In its plan for Civil Service reform, published in June 2012, the Government introduced "open policy-making". This means engaging the public and experts from beyond the "Westminster village" in debates about policy and in the policy-making process itself, and establishing a new relationship with the citizen who becomes a valued partner to identify problems, discover new thinking and to propose solutions. It is a departure from more traditional approaches to public engagement, which have usually only occurred after the Government has already determined a course of action.

To govern is to choose. Open policy-making should take debate outside Whitehall and into the community as a whole, but ultimate responsibility and accountability for leadership must remain with Ministers and senior civil servants.
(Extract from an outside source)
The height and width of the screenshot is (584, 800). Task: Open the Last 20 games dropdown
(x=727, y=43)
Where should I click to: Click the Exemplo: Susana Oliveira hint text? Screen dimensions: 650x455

Once again, we emphasise the importance of leadership in Government; of effective strategic thinking, which involves choosing between different arguments, reconciling conflicting opinions and arbitrating between different groups and interests; and of effective governance of departments and their agencies. A process of engagement, which can reach beyond the "Westminster village" and the "usual suspects", will itself be an act of leadership, but there can be no abdication of that leadership.

There is great potential for open and contested policy-making to deliver genuine public engagement. There is also a risk of disappointment and scepticism amongst the public about the impact of their participation, and that Government listens only to the media, lobbying and "the usual suspects". Ministers must commit sufficient time for public engagement to reach beyond Westminster. Digital technology and new media have a huge role to play. In time, the Government should be able to demonstrate that the citizen is able to contribute opinion, ideas and suggestions on an ongoing basis, if it is to be seen as moving away from old processes and embracing a new relationship with the citizen.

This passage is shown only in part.